2023’te gerçekleşmesi beklenen seçimler için çeşitli “sol” partilerin pazarlıkları ve ittifak girişimleri devam ediyor.
Bu ittifaklardan ikisi olan Sosyalist Güç Birliği (SGB) – Bizim Gazete * çevresi, Sol Parti, TKH ve Devrim Hareketi – ile Emek ve Özgürlük İttifakı (EÖİ) – HDP, SMF, TÖP, EHP, EMEP, TİP – arasında pazarlıklar “ateşli bir şekilde” devam etmekte.
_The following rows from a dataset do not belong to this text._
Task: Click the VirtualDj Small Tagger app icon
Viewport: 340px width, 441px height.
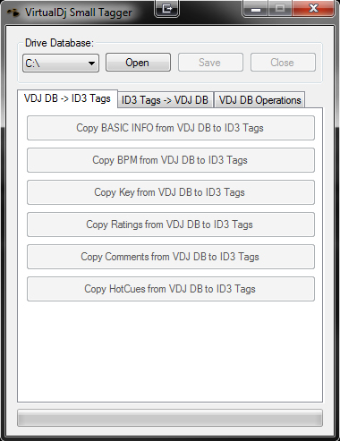Action: coord(13,13)
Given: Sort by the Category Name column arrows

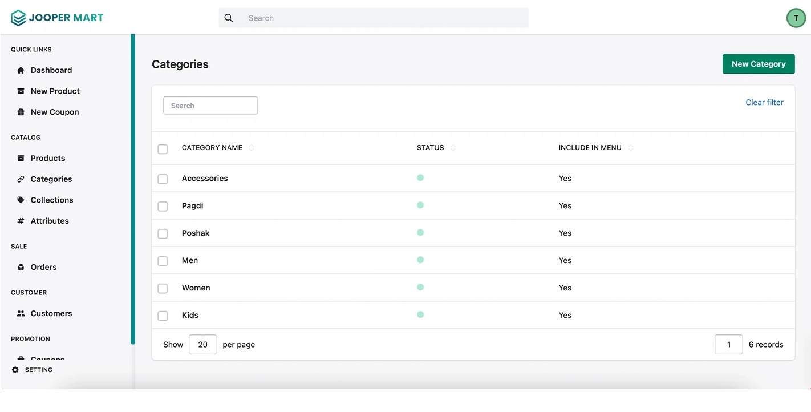Looking at the screenshot, I should [252, 147].
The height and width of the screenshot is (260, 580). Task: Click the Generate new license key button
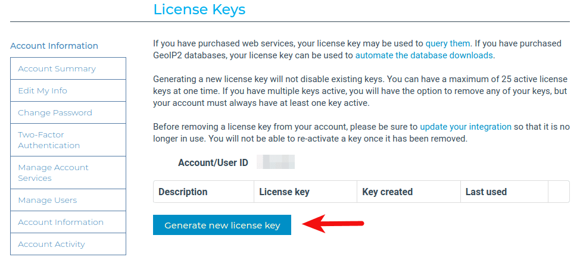[x=222, y=225]
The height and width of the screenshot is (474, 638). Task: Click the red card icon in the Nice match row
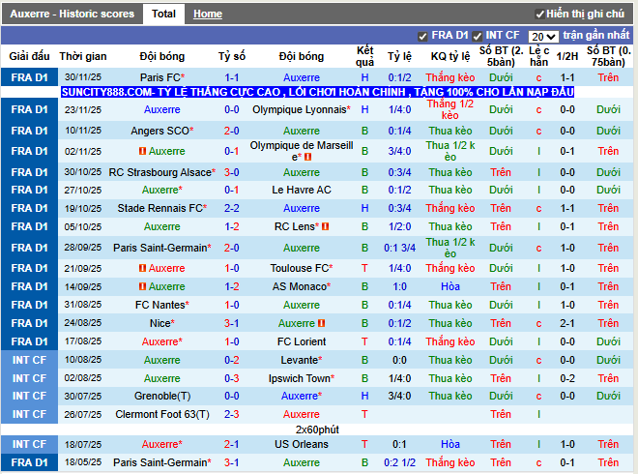point(321,323)
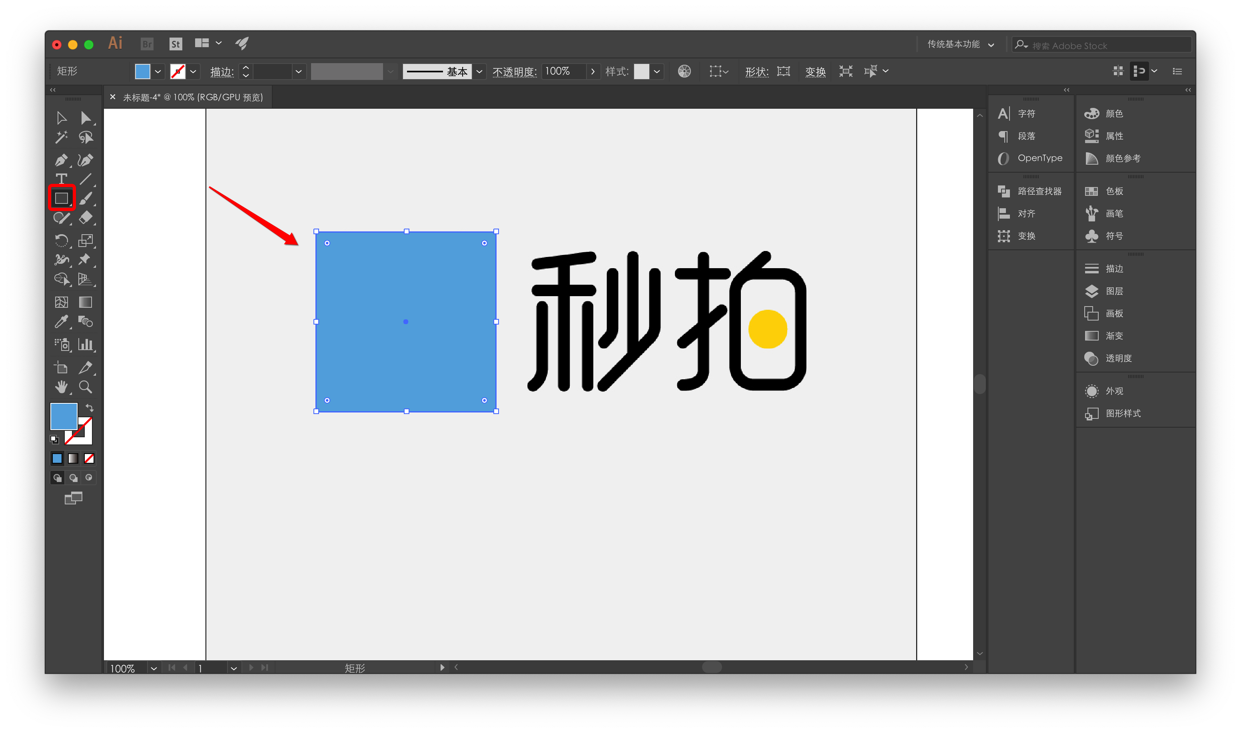
Task: Switch paint mode to Gradient
Action: (x=73, y=458)
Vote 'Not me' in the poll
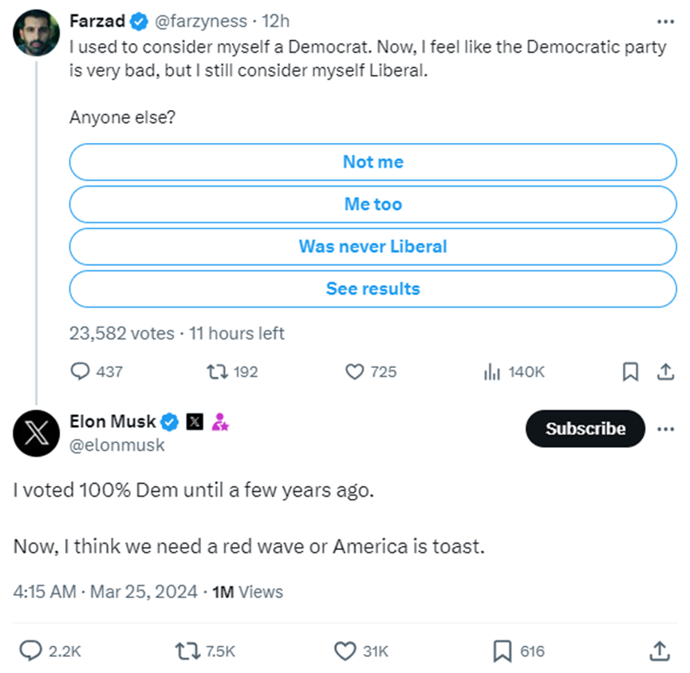 tap(373, 162)

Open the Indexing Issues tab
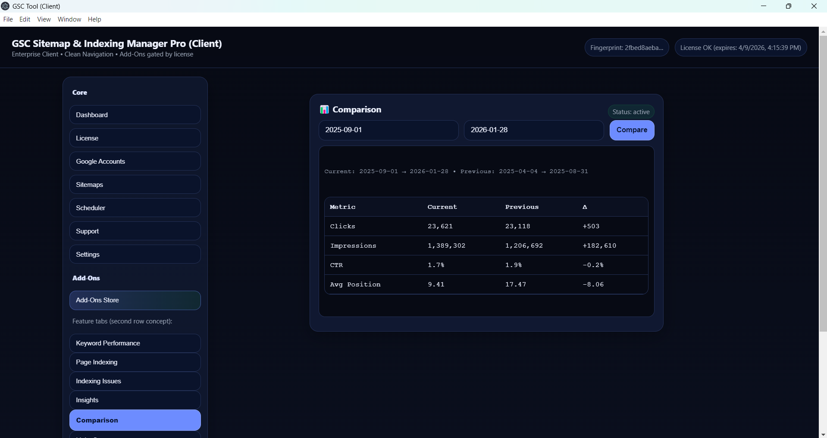tap(135, 381)

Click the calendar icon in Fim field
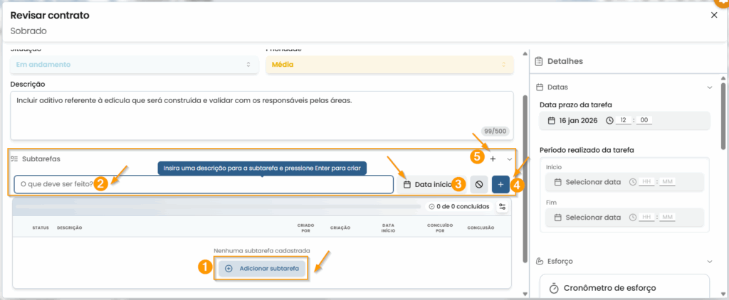tap(558, 217)
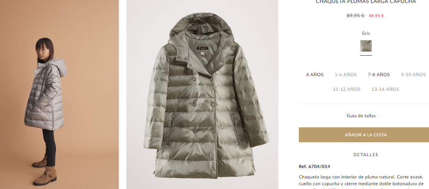Expand the DETALLES section heading
429x189 pixels.
coord(366,155)
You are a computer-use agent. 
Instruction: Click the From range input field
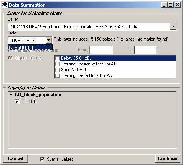click(x=101, y=50)
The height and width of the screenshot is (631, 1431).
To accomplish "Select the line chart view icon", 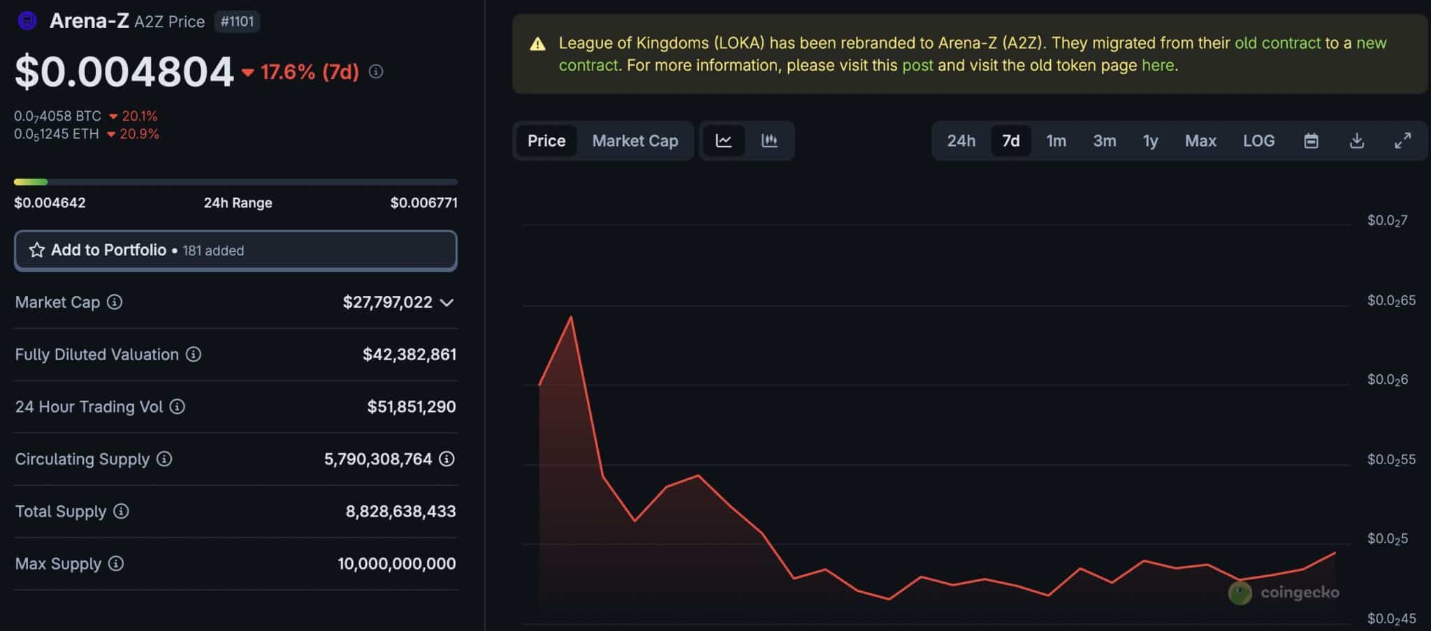I will (x=725, y=140).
Pazarlığın durumuna göre iki taraftan grupların birbiri arasında, hatta aynı ittifakta olanlar arasında “horoz dövüşü” görmekteyiz.
SGB bileşenlerinin EÖİ’den Anti-Emperyalizm ve Laiklik konularında uzlaşmadığını belirterek (şu anlık) ayrı durması, EÖİ’nin gerçekleştirdiği buluşmada, EMEP tarafından anlamı karnında sözlerle karşılık buldu. [1] Söz kalabalığının ardından, örgütler arası görüşmelerin devam edeceğini ve “randevulaşacaklarını” beyan etti EMEP’liler. [2] Halkımızın deyişi ile, hem ağlarım hem giderim diyerek, pazarlıklara devam edecekler anlaşılan.
Pazarlıkların seyrini değiştirecek başka bir gelişme ise, 27 Eylül’de Mersin’de gerçekleşen yıldırma saldırısı ile birlikte gerçekleşti. Gruplar üst üste açıklamalarda bulundular ve 2015 yılında yaşanan katliamlar silsilesi hatırlatılarak, taraflara “uyarıda” bulunuldu. Bu açıklamalarda, saldırıyı gerçekleştirdiği iddia edilen PKK’nın adını anmadıklarından dolayı bazı gruplar tepki görürken (EMEP, Sol Parti ve TİP’in açıklamaları), HDP içine ilhak olan gruplardan biri ESP ise, itidal çağrısına tepki gösterdi. Tüm bu olayların ardından, PKK’nın kolu olan HPG’nin saldırıyı üstlendiği duyuruldu.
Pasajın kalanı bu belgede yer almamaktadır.